§ **PASSAGE**
Pasini et al4 studied the serum blood profile of 75 patients with post-COVID syndrome, finding that all patients had very high serum concentrations of ferritin and D-Dimer. 87 and 72% of patients had clinically significant low levels of hemoglobin and albumin, respectively. Seventy three percentage had elevations in erythrocyte sedimentation rate and CRP [4]. Twenty seven percentage had elevations in LDH, allowing the authors to conclude that these findings explain a time window of inflammatory and thromboembolic disease risk [4]. Based on these findings, we suggest the presence of a new phenotype, post-COVID 19 metabolic disorder syndrome, which can even affect any other organ with predominantly metabolic activity.

The last is the post-COVID 19 neurological syndrome[5,6], which can occur even in patients who did not present neurological manifestations. During the process of this phenotype, cerebrovascular disorders, neuroimmune or neurometabolic disorders, derived from the neuroinflammation of the pathophysiology of COVID-19, may occur [5,6]. This could be the highest risk phenotype due to neurological compromise, risk of decompensation and death [5,6]. In this order of ideas, and based on the findings of some translational studies, we can observe how there is silent target organ injury in a large number of organs during the acute phase of COVID-19, the severity of which depends on the presence of the developed phenotype of COVID-19 and the presence of risk factors. Therefore, it is imperative to continue research on the behavior of this syndrome and the medium and long-term impact it will have on the quality of human life.

References


  1. Ståhlberg M, Reistam U, Fedorowski A, Villacorta H, Horiuchi Y, Bax J, et al. (2021) Post-Covid-19 Tachycardia Syndrome: A distinct phenotype of Post-acute Covid-19 Syndrome. Am J Med 9343(21): 472-471.

§ **PROVIDED INFORMATION**
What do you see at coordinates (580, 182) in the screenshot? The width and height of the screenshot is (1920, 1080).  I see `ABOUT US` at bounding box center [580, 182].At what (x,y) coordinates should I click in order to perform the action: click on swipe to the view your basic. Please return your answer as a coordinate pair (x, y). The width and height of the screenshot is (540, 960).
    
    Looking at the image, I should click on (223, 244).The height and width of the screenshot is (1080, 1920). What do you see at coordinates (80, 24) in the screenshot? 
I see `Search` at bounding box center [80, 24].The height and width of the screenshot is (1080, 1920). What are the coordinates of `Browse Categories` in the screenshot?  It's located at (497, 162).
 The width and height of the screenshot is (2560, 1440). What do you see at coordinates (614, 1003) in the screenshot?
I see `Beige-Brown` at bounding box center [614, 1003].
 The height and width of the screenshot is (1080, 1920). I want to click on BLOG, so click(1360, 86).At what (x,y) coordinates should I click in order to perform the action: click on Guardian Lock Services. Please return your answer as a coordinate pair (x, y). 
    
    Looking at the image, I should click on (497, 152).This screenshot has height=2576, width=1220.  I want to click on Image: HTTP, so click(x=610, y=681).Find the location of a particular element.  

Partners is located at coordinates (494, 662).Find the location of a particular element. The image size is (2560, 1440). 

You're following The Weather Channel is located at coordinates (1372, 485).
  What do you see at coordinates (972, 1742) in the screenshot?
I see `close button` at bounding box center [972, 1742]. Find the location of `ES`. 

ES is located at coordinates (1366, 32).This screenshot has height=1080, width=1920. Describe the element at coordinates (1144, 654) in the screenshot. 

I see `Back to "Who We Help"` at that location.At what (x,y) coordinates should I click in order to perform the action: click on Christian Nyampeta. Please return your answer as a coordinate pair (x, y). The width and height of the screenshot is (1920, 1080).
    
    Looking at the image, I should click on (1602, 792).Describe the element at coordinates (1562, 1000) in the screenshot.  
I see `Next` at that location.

§ **WORK INSTRUCTIONS**
1/ For each statement below about the passage on post-COVID syndrome, answer yes or no and quote the words of the passage that decide it.
(a) Pasini and colleagues examined the serum blood profile of 75 patients with post-COVID syndrome.
(b) The post-COVID 19 neurological syndrome is limited to patients who showed neurological manifestations.
(c) Only some of the patients in the Pasini study had very high serum ferritin.
2/ Rewrite the portion of the passage on post-COVID syndrome starting at "Pasini et al4" and ending at "predominantly metabolic activity.", replacing "thromboembolic" with "thrombotic".
3/ Carry on the passage on post-COVID syndrome from the point where it stops.

§ **ANSWERS**
1/
(a) Yes: "studied the serum blood profile of 75 patients with post-COVID syndrome"
(b) No: "which can occur even in patients who did not present neurological manifestations"
(c) No: "all patients had very high serum concentrations of ferritin and D-Dimer"

2/
Pasini et al4 studied the serum blood profile of 75 patients with post-COVID syndrome, finding that all patients had very high serum concentrations of ferritin and D-Dimer. 87 and 72% of patients had clinically significant low levels of hemoglobin and albumin, respectively. Seventy three percentage had elevations in erythrocyte sedimentation rate and CRP [4]. Twenty seven percentage had elevations in LDH, allowing the authors to conclude that these findings explain a time window of inflammatory and thrombotic disease risk [4]. Based on these findings, we suggest the presence of a new phenotype, post-COVID 19 metabolic disorder syndrome, which can even affect any other organ with predominantly metabolic activity.

3/
  2. Urmeneta Ulloa J, Martínez de Vega V, Salvador Montañés O, Álvarez Vázquez A, Sánchez-Enrique C, et al. (2021) Cardiac magnetic resonance in recovering COVID-19 patients. Feature tracking and mapping analysis to detect persistent myocardial involvement. Int J Cardiol Heart Vasc 36: 100854.
  3. Drakos S, Chatzantonis G, Bietenbeck M, Evers G, Schulze AB, Mohr M, et al. (2021) A cardiovascular magnetic resonance imaging-based pilot study to assess coronary microvascular disease in COVID-19 patients. Sci Rep 11(1): 15667.
  4. Pasini E, Corsetti G, Romano C, Scarabelli TM, Chen-Scarabelli C, et al. (2021) Serum Metabolic Profile in Patients With Long-Covid (PASC) Syndrome: Clinical Implications. Front Med (Lausanne) 8: 714426.
  5. González-Herazo MA, Silva-Muñoz DC, Guevara-Martínez PA, Lozada-Martinez ID (2021) Post-COVID 19 Neurological Syndrome: a fresh challenge in neurological management. Neurol Neurochir Pol 55(4): 413-414.
  6. Camargo-Martínez W, Lozada-Martínez I, Escobar-Collazos A, Navarro-Coronado A, Moscote-Salazar L, et al. (2021) Post-COVID 19 neurological syndrome: Implications for sequelae’s treatment. J Clin Neurosci 88: 219-225.